What you need to do =>
In the listing below, a line holding "Select the Home tool icon" and a line holding "Given: Open chart settings gear icon" mark the range. Retype both exactly, with all lines between them.
(Material to process)
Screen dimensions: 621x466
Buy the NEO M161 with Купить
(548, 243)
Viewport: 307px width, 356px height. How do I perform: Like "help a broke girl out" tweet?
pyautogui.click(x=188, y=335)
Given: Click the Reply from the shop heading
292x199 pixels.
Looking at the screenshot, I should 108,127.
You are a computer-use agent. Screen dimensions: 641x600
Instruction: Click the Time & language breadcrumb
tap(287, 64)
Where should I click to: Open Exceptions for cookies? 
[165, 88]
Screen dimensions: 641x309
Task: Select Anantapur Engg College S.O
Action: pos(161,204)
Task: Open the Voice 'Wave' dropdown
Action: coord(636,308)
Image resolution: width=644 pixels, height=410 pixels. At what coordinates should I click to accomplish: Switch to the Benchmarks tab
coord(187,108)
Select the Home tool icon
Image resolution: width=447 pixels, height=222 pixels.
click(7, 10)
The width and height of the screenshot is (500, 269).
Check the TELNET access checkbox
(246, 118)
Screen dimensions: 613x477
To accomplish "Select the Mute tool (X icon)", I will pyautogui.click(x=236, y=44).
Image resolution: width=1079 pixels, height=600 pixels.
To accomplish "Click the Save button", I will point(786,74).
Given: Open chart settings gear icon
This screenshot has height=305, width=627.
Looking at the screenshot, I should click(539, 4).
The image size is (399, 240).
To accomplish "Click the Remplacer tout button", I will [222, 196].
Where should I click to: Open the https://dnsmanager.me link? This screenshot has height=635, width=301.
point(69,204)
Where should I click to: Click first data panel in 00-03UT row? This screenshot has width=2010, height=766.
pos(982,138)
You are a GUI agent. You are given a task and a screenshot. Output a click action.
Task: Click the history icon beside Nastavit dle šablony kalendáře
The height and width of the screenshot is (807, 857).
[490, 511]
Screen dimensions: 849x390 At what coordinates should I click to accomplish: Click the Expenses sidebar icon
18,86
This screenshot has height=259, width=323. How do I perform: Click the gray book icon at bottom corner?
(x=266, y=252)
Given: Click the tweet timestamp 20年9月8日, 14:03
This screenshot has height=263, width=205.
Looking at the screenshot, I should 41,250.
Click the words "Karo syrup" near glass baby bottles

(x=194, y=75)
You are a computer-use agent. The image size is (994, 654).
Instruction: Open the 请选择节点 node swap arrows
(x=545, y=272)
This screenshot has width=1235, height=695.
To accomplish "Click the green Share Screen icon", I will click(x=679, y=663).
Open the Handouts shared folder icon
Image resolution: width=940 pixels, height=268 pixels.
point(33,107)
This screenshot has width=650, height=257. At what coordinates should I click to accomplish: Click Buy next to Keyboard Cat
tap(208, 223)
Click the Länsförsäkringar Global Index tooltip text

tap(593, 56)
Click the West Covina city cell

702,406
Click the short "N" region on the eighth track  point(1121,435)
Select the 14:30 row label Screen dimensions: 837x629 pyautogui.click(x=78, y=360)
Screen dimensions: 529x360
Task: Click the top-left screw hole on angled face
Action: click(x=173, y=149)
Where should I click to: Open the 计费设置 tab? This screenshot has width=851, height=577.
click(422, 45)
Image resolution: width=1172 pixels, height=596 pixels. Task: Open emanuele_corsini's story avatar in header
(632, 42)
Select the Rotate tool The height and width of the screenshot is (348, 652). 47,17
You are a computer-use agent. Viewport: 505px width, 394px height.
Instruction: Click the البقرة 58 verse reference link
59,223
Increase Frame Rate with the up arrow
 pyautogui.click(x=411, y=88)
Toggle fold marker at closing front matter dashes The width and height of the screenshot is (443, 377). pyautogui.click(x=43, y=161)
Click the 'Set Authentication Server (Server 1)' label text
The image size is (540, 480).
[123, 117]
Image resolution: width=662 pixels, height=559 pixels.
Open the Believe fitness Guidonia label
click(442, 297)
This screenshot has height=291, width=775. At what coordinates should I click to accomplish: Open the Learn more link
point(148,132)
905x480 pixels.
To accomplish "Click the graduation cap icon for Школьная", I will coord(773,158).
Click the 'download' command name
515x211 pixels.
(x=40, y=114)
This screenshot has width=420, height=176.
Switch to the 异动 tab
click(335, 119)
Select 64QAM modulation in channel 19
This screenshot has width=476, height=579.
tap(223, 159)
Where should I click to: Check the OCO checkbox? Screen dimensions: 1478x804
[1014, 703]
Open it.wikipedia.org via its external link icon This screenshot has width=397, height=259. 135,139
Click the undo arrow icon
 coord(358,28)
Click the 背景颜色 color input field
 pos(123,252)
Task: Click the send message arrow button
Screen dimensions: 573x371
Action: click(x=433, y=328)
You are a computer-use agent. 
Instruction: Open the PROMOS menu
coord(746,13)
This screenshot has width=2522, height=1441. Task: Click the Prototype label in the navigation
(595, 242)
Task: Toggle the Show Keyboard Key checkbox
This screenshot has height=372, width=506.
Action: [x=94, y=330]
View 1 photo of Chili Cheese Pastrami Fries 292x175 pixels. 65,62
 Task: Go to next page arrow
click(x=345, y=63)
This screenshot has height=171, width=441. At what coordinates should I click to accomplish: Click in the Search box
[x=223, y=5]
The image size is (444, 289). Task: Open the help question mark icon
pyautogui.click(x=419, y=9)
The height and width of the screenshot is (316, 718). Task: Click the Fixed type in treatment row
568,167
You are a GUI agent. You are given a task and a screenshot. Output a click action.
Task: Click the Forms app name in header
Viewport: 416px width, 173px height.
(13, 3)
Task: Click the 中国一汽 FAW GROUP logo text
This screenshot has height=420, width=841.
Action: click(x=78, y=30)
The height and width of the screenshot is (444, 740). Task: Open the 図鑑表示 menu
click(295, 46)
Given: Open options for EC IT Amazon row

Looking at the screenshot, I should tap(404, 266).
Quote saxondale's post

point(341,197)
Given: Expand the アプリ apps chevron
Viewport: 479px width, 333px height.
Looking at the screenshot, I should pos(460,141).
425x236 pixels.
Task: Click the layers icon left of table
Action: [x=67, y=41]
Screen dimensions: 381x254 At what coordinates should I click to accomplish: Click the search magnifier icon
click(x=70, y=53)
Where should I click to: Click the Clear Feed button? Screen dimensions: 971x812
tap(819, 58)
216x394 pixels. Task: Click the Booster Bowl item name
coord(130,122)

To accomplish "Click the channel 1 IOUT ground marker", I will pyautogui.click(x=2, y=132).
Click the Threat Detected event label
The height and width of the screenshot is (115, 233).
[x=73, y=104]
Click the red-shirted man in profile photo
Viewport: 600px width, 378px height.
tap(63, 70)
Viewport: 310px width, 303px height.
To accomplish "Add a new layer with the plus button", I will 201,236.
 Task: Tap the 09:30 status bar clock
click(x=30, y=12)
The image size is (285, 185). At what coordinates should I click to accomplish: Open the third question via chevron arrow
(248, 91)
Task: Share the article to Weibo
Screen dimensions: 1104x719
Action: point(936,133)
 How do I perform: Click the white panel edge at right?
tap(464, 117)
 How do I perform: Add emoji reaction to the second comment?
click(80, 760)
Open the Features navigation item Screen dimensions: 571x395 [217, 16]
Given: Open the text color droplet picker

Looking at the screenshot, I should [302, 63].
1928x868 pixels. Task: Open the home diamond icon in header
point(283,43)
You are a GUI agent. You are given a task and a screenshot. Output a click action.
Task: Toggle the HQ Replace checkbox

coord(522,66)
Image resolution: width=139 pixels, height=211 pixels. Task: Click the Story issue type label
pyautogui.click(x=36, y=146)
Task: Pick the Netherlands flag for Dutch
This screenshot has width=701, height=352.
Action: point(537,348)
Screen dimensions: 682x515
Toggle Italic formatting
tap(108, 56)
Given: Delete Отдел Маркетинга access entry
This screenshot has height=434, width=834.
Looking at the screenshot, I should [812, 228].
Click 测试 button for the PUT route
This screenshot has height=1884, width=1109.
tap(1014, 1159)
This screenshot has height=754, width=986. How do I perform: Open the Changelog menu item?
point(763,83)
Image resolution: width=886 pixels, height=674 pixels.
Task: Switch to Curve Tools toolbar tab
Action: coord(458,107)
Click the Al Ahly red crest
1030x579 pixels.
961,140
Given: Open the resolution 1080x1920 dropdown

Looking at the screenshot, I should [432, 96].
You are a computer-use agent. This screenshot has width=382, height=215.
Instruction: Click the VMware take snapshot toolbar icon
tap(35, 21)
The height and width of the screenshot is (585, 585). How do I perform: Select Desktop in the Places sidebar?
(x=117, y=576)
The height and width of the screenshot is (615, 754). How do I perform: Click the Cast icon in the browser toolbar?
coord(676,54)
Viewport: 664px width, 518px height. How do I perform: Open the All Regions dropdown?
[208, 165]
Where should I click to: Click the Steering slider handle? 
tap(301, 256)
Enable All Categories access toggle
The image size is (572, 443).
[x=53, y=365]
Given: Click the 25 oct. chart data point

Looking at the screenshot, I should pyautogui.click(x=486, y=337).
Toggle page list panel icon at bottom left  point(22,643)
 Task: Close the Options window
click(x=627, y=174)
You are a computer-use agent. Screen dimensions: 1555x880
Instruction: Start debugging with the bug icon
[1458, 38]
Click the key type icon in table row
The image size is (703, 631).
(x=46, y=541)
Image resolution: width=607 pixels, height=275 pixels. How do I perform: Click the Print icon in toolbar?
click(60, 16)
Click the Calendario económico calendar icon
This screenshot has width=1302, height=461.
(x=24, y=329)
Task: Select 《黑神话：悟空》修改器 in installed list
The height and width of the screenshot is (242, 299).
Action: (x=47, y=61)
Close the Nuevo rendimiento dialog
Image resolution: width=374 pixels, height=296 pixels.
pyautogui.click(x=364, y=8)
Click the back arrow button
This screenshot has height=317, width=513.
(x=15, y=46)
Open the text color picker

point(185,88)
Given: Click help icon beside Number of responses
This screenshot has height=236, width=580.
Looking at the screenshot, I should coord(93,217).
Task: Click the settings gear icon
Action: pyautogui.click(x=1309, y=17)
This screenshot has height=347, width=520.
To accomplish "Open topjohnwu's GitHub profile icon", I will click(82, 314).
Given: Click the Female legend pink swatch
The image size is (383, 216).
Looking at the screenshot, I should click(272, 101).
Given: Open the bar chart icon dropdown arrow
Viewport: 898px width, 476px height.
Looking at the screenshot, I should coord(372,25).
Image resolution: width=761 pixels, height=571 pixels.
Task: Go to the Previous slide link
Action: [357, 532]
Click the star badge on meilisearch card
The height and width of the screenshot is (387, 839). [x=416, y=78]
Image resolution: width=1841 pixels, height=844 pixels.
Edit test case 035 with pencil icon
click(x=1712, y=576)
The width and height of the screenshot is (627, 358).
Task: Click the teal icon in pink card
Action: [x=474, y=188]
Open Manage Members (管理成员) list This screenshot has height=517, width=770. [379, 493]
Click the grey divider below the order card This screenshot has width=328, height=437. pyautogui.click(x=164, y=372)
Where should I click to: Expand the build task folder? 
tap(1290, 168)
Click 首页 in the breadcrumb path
(End Material to process)
Your response =>
Select the Home tool icon
Image resolution: width=447 pixels, height=222 pixels.
click(7, 10)
The width and height of the screenshot is (500, 269).
Check the TELNET access checkbox
(246, 118)
Screen dimensions: 613x477
To accomplish "Select the Mute tool (X icon)", I will pyautogui.click(x=236, y=44).
Image resolution: width=1079 pixels, height=600 pixels.
To accomplish "Click the Save button", I will point(786,74).
Given: Open chart settings gear icon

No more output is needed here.